Write what comes next in the Twin Forks interview, picking up after its final paragraph.

### Source extract
>> BEGIN

I agree. That works.
(Laughs) That’s a get out of jail. You just bailed me out.  I like that.

You mentioned before that you refrained from using the words “heart” and “love” in your songs, yet you use them in such songs as “Scraping Up the Pieces” and “Something We Just Know,” among many others. Why the change of heart, so to speak?
Oh yeah. Yeah. So what I was referring to is that I spent one – actually two – years without using those words. It wasn’t that I was never going to use them again, or not use them on this. I didn’t use them for a solid two years of writing.

Was that for Dashboard material?
It was just for everything I was writing, period. For anything. Because I felt like they’re – I mean, they’re really, very important words, but they’re also easy go-to words. Sometimes, I think a writer will use them – myself included – because it’s quick and easy, (but it) may be not the right time to use it. So the way they show up on the record, now, is because after that – I can’t remember if I gave myself a year or two years not to use that? It was a temporary rule. A long temporary thing that sounded stupid.

Twin Forks, for me, is where my whole heart is. It’s not a side project for me; it’s my band. It’s very important to me. It feels like the most honest thing I’ve done in many, many years.

The album as a whole is more happy-go-lucky and love-driven versus Dashboard’s infamous brokenhearted anthems. Would you say that’s because you’re just at a different point in your life and it reflects in these songs?
I think so. Also, sometimes, I think Dashboard was taken to be sad when it really wasn’t. There are plenty of songs that are very happy and celebratory. Like, I mean, some of my biggest, most successful songs – like “Hands Down” and “Stolen” – you couldn’t have a happier song, you know?

But I don’t think it’s unreasonable to think of Dashboard as a bit sadder than Twin Forks. And yes, I’m in a different spot in my life, but it’s also the music and the dynamic within the band that feels – I’m so powerfully potent and positive and mature and, not to overuse the word, but joyful. That’s just kind of what came out. You know, I love having this great time on stage and I think our audience – when I speak of our audience, I guess I mean Dashboard’s – they always embrace that, too. So it may be that the songs are sad, but when you got to the show, it was this real lively, positive experience. I wanted to capture that first and foremost on this Twin Forks record.

I think it shows through the record and live performances. I’ve been to a Twin Forks show, and it was awesome.
Where were you? What show?

I was at one of the L.A. shows at the Troubadour.
Oh awesome! That show was phenomenal. I had so much fun that night! I’m glad you were there.

It was definitely a lot of fun. Lots of hand clapping and all that.
Yeah! Right? The audience is not bashful, right? What a crazy thing. I’m used to people singing.

I’m sure each of your musical projects holds a special place in your heart, so I ask what does Twin Forks mean to you?
Twin Forks, for me, is where my whole heart is. It’s not a side project for me; it’s my band. It’s very important to me. It feels like the most honest thing I’ve done in many, many years.

That’s a bit misleading; I don’t mean to say that anything I did other than Twin Forks was dishonest. It’s just great that you have a band with no expectations versus a band that has a lot of records out, with built-in expectations. You have a freedom to be who you are, right there, that day without having to subconsciously acknowledge an existing catalog of stuff or anything.

>> END

### Entries supplied
>> BEGIN

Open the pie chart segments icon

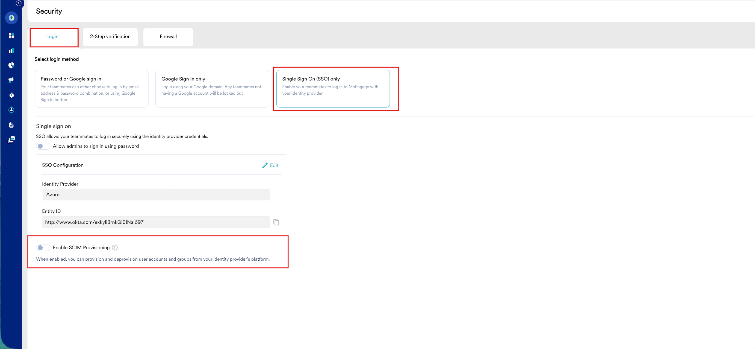11,65
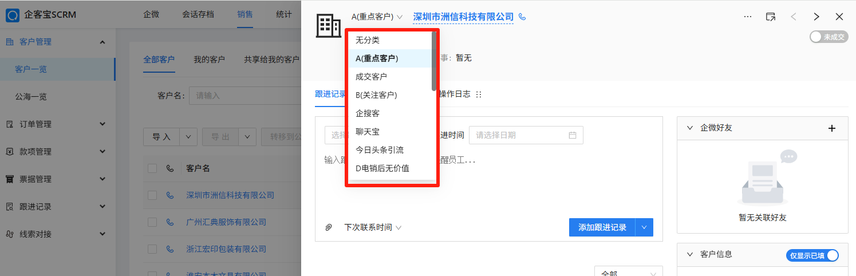Click the open-in-new-window icon
856x276 pixels.
tap(771, 17)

>> END

### The output
You can play for the pure love of it.
Absolutely! And what can be better than that?

You’re no stranger to writing catchy hooks. This album is no different. Is that something that comes natural to you, or does it take some effort to write songs like that?
I’m lucky that people think the choruses I write are catchy. I just write songs. I’ve tried like to be decisive or – no, that’s not the right word – calculating about that, but I’ve never had any success when I’ve tried to be calculating about it. I just write the song and I get lucky, I guess.

You have whole audiences singing back the words to your songs to you without having to say a word! You can just play guitar if you want.
(Laughs) I know, there’s been times where I’m like losing my voice because I’m trying to scream louder than the people. I’m like, “You know, I could just not sing here.” But I don’t know, I get excited, too!

I’m sure that’s a crazy experience, to feel the energy of the crowd and them singing back to you over the years.
Are you kidding me? I think that’s so rad! Sometimes it’s incomprehensible to me. You’d think after this many years you’d just go, “Oh yeah, that’s the part that they sing.” But I don’t.

Can you talk a little about the instruments and sounds used on this album? I know Suzie plays mandolin and you recently took up finger picking, not to mention there’s whistling and hand clapping throughout the record.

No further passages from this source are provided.